Sono fortunato a essere arrivato così lontano.

Sono fuggito da un buco nella recinzione di sicurezza dell’istituto, in un angolo trascurato dietro una delle cucine del complesso. Sapevo del varco da almeno sei mesi, quanto bastava per essere certo che nessun altro lo avesse notato e che non fosse visibile dagli uffici amministrativi o da una telecamera di sorveglianza. Era una vera fortuna che il buco esistesse, ma non sarei comunque arrivato lontano senza l’aiuto del dottor Kizim.

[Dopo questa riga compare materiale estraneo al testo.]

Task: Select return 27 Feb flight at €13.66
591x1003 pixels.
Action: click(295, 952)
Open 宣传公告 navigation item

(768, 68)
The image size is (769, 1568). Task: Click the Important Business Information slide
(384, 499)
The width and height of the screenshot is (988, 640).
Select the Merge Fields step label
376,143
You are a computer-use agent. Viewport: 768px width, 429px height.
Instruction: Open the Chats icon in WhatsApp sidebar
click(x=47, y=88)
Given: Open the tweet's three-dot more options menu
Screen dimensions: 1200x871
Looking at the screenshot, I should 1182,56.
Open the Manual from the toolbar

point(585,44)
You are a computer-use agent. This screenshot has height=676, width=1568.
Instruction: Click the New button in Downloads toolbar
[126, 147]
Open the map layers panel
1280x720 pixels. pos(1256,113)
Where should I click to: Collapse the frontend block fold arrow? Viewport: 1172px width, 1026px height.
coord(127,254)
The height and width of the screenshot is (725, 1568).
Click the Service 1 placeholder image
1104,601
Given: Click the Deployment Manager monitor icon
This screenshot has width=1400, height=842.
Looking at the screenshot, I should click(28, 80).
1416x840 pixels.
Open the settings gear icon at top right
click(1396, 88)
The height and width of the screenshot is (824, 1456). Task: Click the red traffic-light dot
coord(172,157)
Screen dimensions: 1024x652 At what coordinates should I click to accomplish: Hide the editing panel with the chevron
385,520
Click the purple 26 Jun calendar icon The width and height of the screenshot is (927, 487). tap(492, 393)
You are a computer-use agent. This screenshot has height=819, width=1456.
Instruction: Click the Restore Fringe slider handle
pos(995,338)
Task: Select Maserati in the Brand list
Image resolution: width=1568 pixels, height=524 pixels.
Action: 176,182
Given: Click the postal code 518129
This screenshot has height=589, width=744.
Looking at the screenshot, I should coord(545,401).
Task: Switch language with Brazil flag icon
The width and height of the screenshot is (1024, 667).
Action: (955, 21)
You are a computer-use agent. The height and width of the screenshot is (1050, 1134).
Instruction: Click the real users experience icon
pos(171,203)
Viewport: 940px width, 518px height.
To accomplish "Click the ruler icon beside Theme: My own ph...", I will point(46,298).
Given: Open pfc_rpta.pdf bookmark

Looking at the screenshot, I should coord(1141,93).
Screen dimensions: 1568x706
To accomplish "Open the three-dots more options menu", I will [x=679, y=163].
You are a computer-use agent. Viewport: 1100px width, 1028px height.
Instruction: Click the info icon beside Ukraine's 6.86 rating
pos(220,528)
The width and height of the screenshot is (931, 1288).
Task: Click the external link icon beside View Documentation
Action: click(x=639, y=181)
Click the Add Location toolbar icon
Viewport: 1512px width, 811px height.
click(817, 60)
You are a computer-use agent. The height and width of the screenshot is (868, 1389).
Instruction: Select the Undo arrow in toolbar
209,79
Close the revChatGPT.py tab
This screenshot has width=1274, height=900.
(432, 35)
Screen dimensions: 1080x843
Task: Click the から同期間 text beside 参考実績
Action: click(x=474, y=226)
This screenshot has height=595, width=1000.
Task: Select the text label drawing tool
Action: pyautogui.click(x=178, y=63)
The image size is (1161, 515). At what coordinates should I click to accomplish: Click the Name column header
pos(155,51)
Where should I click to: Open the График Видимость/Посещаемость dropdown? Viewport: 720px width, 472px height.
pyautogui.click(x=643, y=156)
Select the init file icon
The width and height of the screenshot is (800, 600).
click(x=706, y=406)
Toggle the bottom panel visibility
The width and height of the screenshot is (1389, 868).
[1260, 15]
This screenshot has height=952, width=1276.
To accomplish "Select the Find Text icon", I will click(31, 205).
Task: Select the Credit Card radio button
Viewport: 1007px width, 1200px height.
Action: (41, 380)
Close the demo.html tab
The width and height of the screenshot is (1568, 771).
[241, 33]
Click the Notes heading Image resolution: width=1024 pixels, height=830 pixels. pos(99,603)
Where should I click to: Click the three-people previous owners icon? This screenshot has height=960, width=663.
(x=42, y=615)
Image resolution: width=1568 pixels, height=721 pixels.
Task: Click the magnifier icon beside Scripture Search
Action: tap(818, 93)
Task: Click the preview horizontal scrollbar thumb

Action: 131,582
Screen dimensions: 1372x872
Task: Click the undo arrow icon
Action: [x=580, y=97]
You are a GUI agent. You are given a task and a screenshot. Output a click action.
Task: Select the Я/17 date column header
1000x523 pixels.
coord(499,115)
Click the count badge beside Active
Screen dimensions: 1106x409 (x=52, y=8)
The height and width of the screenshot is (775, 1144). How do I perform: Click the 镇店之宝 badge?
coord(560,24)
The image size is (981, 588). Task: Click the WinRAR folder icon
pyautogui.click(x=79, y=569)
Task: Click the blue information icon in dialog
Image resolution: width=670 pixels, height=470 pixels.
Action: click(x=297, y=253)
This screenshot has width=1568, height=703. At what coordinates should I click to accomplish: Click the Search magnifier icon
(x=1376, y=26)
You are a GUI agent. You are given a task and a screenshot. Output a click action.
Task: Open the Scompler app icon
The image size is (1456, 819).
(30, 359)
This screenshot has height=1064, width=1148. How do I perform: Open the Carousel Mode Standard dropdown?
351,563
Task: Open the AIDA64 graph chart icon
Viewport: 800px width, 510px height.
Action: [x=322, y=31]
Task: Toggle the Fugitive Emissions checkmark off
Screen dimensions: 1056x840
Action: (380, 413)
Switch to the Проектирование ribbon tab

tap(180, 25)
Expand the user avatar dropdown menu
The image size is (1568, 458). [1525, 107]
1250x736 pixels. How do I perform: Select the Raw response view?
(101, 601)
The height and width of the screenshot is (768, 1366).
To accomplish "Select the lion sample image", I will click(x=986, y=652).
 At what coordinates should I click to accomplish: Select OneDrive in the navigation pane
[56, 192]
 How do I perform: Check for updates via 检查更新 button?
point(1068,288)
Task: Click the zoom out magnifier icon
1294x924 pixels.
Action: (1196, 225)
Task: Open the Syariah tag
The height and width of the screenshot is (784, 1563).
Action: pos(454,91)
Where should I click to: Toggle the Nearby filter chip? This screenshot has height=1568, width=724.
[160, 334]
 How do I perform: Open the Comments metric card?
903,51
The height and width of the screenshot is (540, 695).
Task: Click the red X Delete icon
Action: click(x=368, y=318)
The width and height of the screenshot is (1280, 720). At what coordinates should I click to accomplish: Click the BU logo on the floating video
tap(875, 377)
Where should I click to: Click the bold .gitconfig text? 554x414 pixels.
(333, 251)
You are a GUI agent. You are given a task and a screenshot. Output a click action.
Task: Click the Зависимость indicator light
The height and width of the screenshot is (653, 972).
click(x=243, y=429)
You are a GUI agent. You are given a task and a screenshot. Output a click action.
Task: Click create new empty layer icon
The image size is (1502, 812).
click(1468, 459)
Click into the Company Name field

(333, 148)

Non so se si aspetti che riesca nel mio tentativo di fuga, ma il dottor Kizim — che è sempre stato più solidale degli altri medici con i superstiti della Tereškova — ha chiuso opportunamente un occhio. È suo il cappotto che ho preso. Non sarà una gran protezione contro le bufere, ma senza non sarei mai arrivato allo spazzaneve, per non parlare di Zvëzdnyj Gorodok. Spero solo che non passi troppi guai quando scopriranno che l’ho preso.

Non credo che avrò la possibilità di chiedergli scusa.

La neve ha smesso di cadere e un gelido sole rosa tenta di penetrare la foschia sull’orizzonte a est. Individuo la stazione ferroviaria e comincio a esplorare le strade nei dintorni, sicuro di non potermi sbagliare. Ora si sono accese altre luci e noto i primi movimenti dell’attività quotidiana. Uno o due abitanti mi passano accanto nella neve, ma tengono la testa bassa e non fanno molto caso a me. Sulle strade circolano pochi veicoli, e dato che i treni non passano più l’area intorno alla stazione è quasi completamente priva di attività. Quando una grossa automobile — una limousine Zil, nera e muscolosa come una pantera — imbocca la strada che percorro, non ho il tempo di nascondermi. Ma la Zil mi supera, i pneumatici che spruzzano nevischio fangoso, e mentre passa vedo che dentro non c’è nessuno. Evidentemente sta andando a prendere un funzionario del partito in uno dei quartieri più ricchi.